You just need to watch MGR’s Enga Veetu Pillai to understand what colour coordination and subtle branding is all about. This is something even established brands tend to forget. Jayalalithaa obviously applied all this to great effect in her use of the ‘two leaves’ logo of AIADMK, which often reminds one of the victory sign that we are all familiar with.
The brand matures with age
One of the challenges brands constantly face is that of ageing. Younger customers come into the market, find existing brands fuddy-duddy and move on to hipper, younger brands. Examples of McDowells No. 1, VIP and possibly even Titan come to mind.

Jayalalithaa, however, handled it brilliantly. The “Kanavu Kanni” or dream girl of the silver screen became Puratchi Thalaivi or revolutionary leader a la the departed MGR (who was known as Puratchi Thalaivar) and later, only Selvi Jayalalithaa.

It was here that the leader’s marketing acumen came to the fore as she realised she wasn’t getting younger and was plagued by ill health, not to forget the cumbersome protection she was rumoured to be wearing.

She actually deglamourised herself even as her channel kept propagating her former youthful films! She was conservatively dressed and referred to herself as Amma, for she was, after all, a person without a family and the entire Tamil race was hers to claim!

Let’s not forget too that Tamilians love handles, and easier ways of remembering people — Anna, Kalaignar, MGR, et al. What better title than Amma, which is ubiquitous, universally recognisable and automatically loved?
While film stars never age and remain 18 forever, brands may or may not have that luxury.
The personal brand extends
The strategic masterstroke, however, was to prefix everything with brand Amma, be it eateries, water, salt or cement. The opponents were napping as the brand proliferated and some of the offerings (like the eateries), even if they lost money, were appreciated by the freebie-loving populace. Everything pointed back to her personal brand.

Even if the State was paying for it, Amma was doing it. Everything added back to her popularity and generosity. The logic might have been flawed, but it was one more reason to love the generous leader who was helping her forever needy children. And everything had political mileage, since she was the party, the government and just about everything, as far as the AIADMK was concerned.

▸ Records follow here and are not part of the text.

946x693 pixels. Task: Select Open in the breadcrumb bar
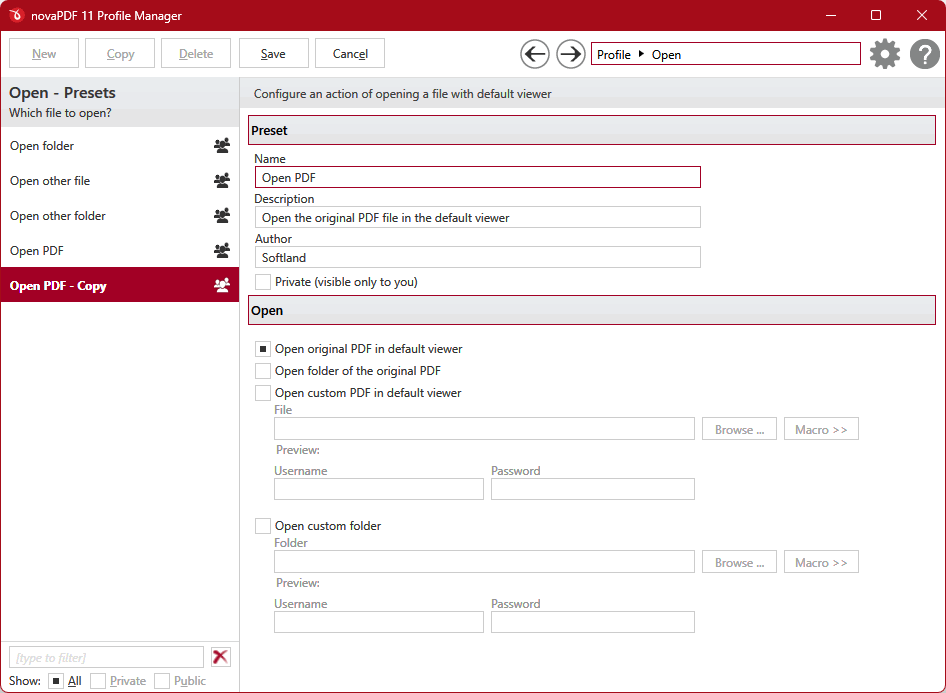tap(666, 54)
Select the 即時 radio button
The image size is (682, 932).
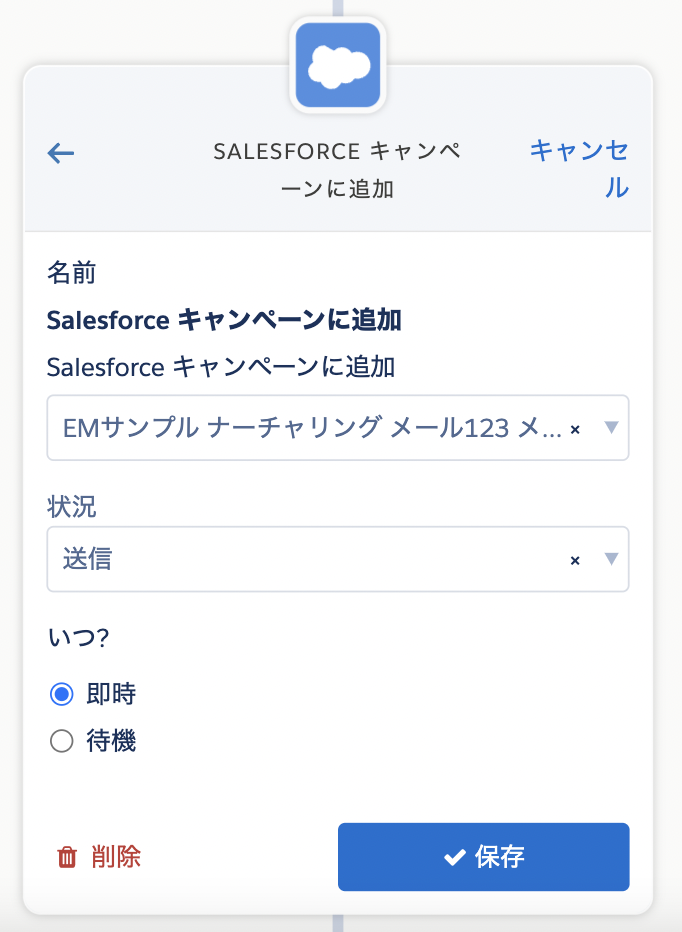click(x=62, y=694)
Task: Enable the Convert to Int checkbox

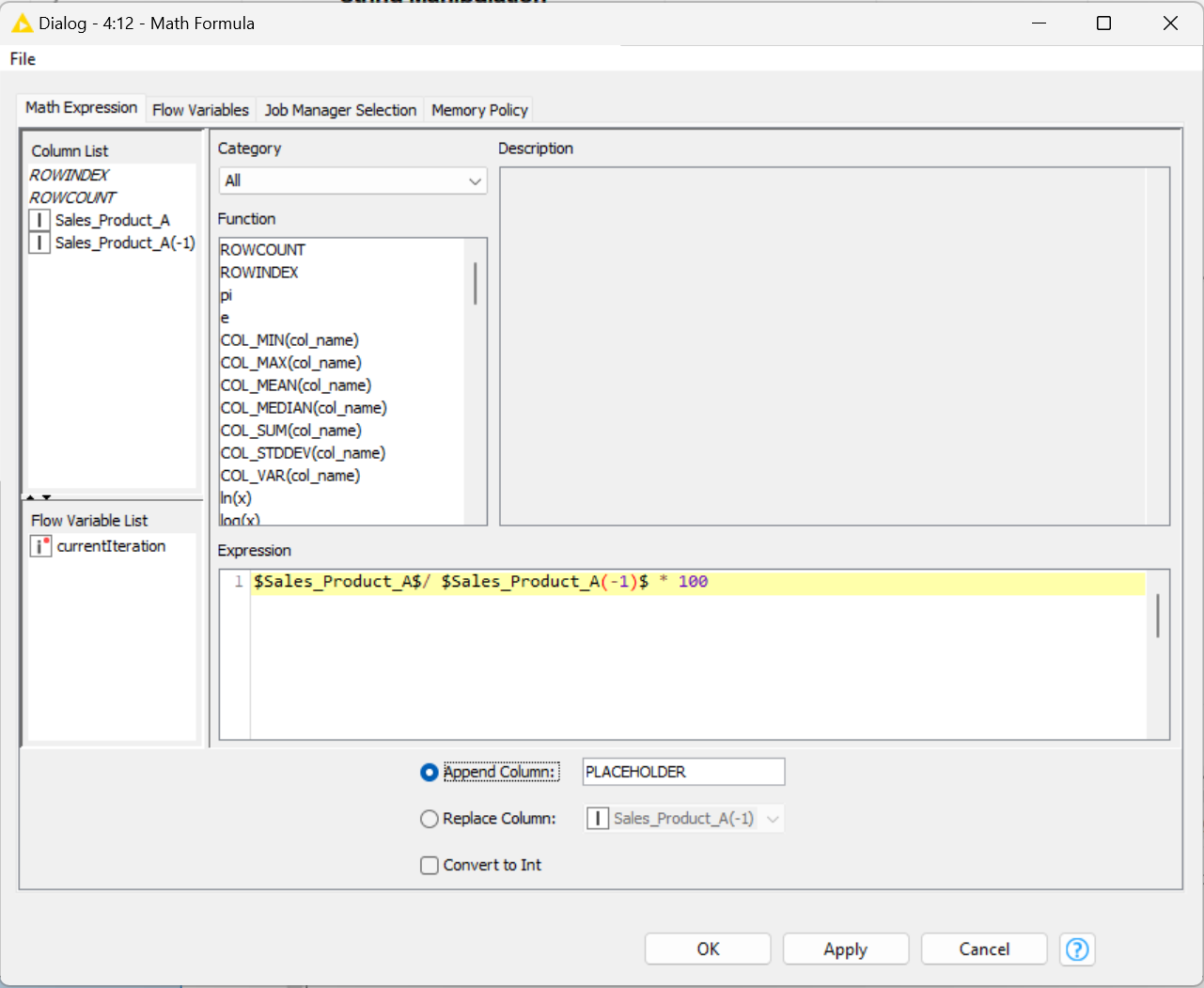Action: (x=430, y=865)
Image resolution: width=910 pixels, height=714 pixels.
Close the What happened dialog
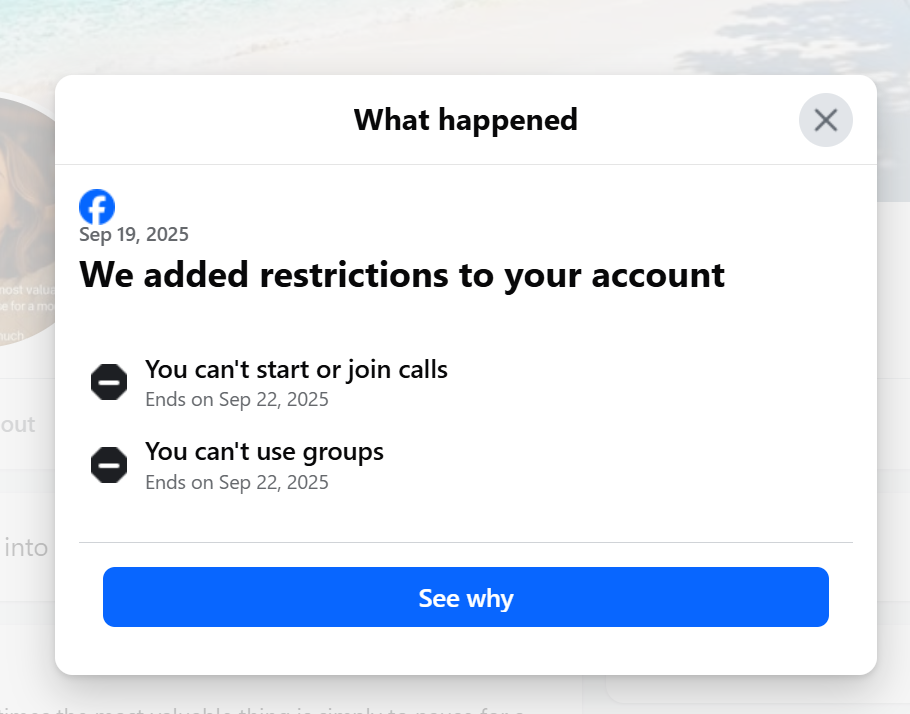click(x=825, y=120)
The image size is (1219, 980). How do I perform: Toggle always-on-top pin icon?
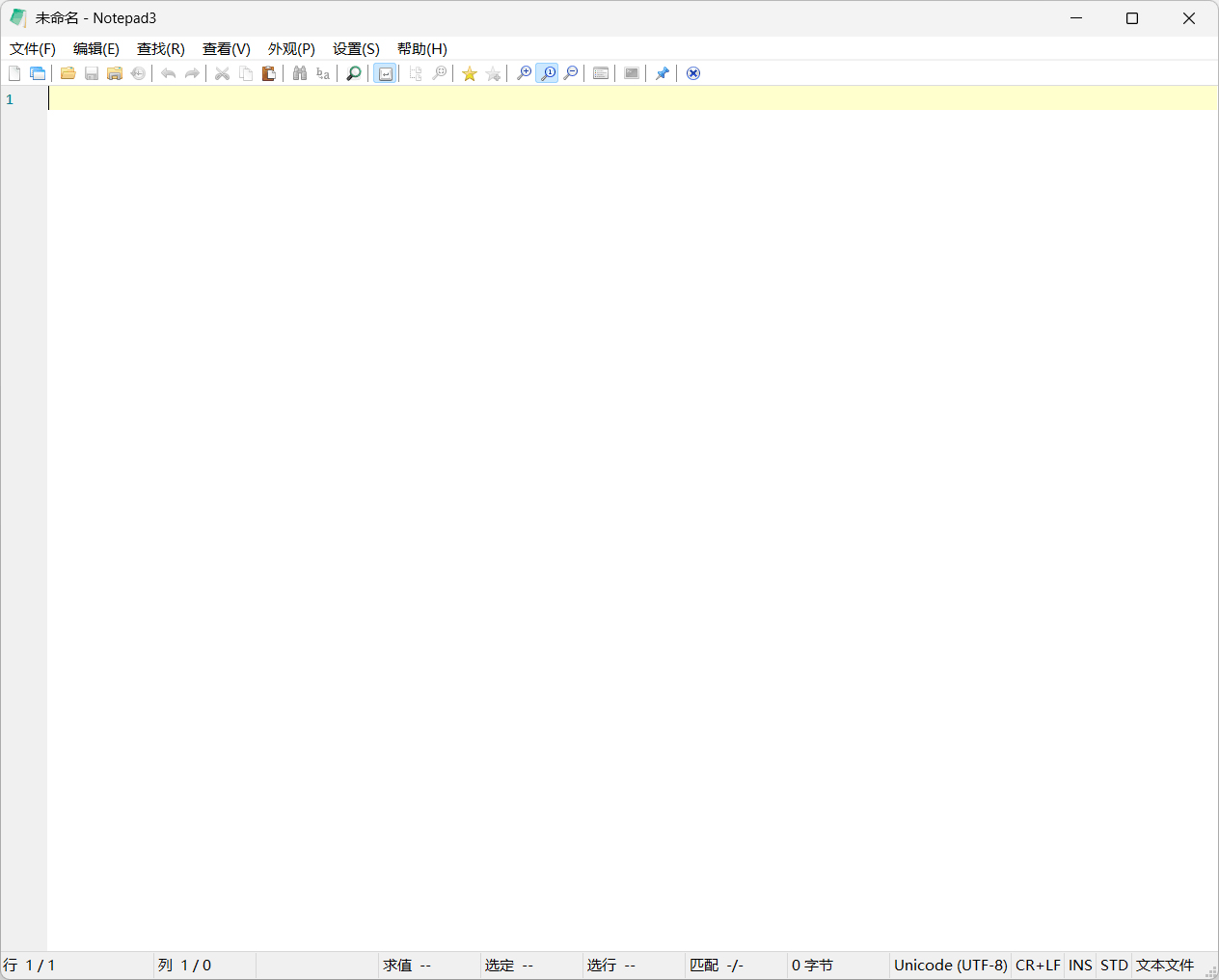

Carrying a personal brand to the consumer is not exactly new but her unique feature was that she carried her equity to a host of subsidised products and services, all of which just furthered her personal brand. This translated into votes as recently as the bye-elections that happened while she was in hospital.

Her personality too shifted. While political analysts called her “the iron lady”, she was benevolence personified to her people.
What of the future?
The Amma brand had been inextricably woven into everything the government did during her tenure. While the future seems uncertain at this moment, I am sure the AIADMK, if it has any sense, will live on the legacy left behind by her.

Whilst it may seem a subjugation of their personal identities, it makes sense to live off the equity of a carefully cultivated, consistent brand. Whether they have the wisdom to understand or even appreciate the strategy and the thought that went behind it, is a completely different discussion.

But I, for one, will never have anything but admiration for the leader and the clarity of her thoughts.